It has been a busy week for book censorship. On Tuesday, MSNBC reported that The Bookseller of Kabul, a nonfiction account of life inside an Afghan household, was removed from a high school in Wyandotte, Michigan. The book had been assigned for an 11th grade honors English class at Roosevelt High School. MSNBC quotes a former teacher at the school:
“They need to know how the rest of the world lives, and many of our young people don’t know and don’t care.” said former teacher Mary Louise Bahnemann. “This is more disturbing to me than the disturbing passages in the book.”
The school is setting up a reconsideration committee to handle book challenges, and is likely to review the book again for inclusion in the curriculum.
On Thursday, The Cleburne Times Review reported that Pillars of the Earth by Ken Follett was removed from the senior reading list at Cleburne High School in Texas by the school’s superintendent after parents complained about sexual content. The book, included in Oprah’s book club, was first introduced to the reading list by English department Chair Sherri Bell.
The Cleburne Times Review quotes a letter from Bell:
“As soon as ‘Pillars’ came out in paperback many years ago, I began to offer it as a reading choice for my seniors.
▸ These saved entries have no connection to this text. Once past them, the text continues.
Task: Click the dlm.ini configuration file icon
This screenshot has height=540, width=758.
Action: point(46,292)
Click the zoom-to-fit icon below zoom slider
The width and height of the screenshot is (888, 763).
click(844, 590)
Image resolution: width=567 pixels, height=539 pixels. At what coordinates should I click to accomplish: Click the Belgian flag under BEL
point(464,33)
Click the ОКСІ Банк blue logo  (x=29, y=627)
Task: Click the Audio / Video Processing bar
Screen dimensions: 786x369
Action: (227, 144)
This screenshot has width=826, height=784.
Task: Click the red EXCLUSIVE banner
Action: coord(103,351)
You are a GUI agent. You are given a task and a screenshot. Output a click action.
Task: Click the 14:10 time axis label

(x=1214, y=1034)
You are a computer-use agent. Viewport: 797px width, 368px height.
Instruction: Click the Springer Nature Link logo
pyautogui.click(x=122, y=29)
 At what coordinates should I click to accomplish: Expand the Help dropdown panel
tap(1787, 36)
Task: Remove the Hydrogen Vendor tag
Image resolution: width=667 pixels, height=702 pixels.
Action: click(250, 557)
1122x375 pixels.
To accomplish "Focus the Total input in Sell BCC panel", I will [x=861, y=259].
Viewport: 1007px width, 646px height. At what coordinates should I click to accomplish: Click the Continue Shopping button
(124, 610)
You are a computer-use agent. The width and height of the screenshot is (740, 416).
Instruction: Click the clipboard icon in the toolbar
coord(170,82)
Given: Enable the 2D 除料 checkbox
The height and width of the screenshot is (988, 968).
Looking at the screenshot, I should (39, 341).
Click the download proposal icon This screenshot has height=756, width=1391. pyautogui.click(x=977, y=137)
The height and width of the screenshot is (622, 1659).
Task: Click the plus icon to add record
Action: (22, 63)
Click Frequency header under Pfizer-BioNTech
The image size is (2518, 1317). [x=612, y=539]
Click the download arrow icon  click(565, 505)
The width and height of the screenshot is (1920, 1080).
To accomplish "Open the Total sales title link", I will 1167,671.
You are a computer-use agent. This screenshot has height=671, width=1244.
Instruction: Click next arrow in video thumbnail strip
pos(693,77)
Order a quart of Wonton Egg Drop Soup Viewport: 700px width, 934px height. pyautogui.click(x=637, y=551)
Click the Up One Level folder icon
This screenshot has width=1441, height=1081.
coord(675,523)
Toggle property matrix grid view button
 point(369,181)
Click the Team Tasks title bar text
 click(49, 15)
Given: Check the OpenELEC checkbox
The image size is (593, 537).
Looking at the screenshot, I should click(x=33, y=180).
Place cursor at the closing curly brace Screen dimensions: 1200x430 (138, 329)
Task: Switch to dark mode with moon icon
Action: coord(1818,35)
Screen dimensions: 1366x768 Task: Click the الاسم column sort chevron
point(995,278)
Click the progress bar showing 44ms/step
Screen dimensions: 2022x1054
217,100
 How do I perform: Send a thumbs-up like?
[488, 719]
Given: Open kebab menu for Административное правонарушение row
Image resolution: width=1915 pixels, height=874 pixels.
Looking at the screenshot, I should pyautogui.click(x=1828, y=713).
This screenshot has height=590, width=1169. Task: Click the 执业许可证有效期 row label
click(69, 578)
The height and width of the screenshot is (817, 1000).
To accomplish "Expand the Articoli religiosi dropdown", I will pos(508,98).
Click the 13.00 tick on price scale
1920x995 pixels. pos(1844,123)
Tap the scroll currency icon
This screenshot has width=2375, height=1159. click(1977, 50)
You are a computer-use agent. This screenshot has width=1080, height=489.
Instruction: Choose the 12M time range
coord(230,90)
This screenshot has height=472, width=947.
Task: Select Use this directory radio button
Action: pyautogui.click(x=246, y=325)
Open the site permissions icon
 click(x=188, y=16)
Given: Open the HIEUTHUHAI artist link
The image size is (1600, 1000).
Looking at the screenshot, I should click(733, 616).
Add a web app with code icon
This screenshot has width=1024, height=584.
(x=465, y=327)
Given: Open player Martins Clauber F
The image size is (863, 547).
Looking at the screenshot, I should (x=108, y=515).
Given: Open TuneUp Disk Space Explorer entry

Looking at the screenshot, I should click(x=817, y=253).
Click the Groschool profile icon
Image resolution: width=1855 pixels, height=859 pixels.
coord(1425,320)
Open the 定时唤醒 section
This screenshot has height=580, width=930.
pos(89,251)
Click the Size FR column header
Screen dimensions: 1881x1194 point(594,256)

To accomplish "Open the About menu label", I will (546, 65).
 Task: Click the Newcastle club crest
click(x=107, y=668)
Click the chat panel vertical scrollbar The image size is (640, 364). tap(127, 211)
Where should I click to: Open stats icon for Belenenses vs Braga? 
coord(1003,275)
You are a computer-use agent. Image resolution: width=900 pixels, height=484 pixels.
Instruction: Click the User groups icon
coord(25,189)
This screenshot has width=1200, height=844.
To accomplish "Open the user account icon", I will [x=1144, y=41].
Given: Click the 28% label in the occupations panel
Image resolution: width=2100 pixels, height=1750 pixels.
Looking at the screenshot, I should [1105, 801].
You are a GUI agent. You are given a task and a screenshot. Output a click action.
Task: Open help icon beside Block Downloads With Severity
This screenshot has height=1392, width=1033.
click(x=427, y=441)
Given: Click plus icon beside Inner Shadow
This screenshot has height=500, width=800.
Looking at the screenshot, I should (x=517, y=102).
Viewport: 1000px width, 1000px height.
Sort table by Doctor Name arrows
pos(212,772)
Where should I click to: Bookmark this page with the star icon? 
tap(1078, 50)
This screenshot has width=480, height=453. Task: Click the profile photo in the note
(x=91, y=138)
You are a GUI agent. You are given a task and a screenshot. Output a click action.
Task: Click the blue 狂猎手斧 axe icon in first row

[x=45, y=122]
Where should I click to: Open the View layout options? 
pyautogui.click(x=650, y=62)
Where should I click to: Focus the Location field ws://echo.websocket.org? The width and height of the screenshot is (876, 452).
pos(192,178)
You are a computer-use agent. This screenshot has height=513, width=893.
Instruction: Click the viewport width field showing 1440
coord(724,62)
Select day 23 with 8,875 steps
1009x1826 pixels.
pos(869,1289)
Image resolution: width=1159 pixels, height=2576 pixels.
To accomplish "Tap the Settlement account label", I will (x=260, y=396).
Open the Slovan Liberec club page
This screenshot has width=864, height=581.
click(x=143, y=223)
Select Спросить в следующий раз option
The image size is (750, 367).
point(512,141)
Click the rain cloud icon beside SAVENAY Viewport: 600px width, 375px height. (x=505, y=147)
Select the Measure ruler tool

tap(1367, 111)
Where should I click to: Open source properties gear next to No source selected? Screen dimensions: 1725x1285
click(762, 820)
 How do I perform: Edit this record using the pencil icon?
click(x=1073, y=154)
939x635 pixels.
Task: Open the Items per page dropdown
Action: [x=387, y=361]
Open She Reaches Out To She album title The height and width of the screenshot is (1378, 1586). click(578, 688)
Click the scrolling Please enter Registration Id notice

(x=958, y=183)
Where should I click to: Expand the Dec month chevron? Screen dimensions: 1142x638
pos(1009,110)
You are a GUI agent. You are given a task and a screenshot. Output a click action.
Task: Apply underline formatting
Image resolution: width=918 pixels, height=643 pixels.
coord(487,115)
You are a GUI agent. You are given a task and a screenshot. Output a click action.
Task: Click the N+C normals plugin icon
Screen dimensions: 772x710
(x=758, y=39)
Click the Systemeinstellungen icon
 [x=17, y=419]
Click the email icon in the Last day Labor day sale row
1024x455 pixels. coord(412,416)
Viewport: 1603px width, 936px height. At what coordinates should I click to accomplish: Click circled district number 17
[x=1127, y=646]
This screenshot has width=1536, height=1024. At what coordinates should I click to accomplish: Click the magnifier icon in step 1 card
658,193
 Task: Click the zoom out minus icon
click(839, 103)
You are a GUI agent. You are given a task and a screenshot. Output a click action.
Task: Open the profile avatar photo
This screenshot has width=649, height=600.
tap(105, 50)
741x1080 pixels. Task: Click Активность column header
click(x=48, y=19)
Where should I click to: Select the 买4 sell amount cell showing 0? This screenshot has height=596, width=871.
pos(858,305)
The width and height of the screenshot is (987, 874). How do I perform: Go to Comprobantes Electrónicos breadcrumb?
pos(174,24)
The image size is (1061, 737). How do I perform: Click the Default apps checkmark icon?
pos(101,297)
Though I had a few parents who were more than ready to have my teaching certificate confiscated for offering a book with sex, violence, and language, I have never regretted my decision to offer the book as a senior reading option.”
The fate of the book will be discussed by community members at the school’s board meeting on Monday.
Also on Thursday, The Associated Press reported that the 11th U.S. Circuit Court of Appeals ruled that the Miami-Dade County School District could remove the book Vamos a Cuba and its English version A Visit to Cuba from its libraries without violating first amendment rights. The book, which is intended for children 5-8, was removed by the board who claimed it painted an inaccurate picture of life in Cuba. The board’s decision was prompted by a complaint from a parent who was a former political prisoner in Cuba. While a federal judge ruled that the board should add books with different perspectives instead of removing Vamos a Cuba, the 11th circuit court has upheld the board’s decision to remove the book in a 2-1 ruling.
Howard Simon of the ACLU responded to the ruling with due outrage:
We believe that the judges on the 11th Circuit Court of Appeals panel have twisted the law into a pretzel to serve the personal and political interests of the Miami-Dade School Board members who voted to ban these books from the public school libraries. Children in the Miami-Dade school system will be the losers if bureaucrats have their way. Unconstitutional distortions of the law such as this could open the floodgate for people in powerful positions to censor and ban information just because they don’t personally approve of the message.
The decision sets a dangerous precedent for book banning based on politcal or personal motivations. There’s a good chance that further legal action will be taken. We’ll let you know.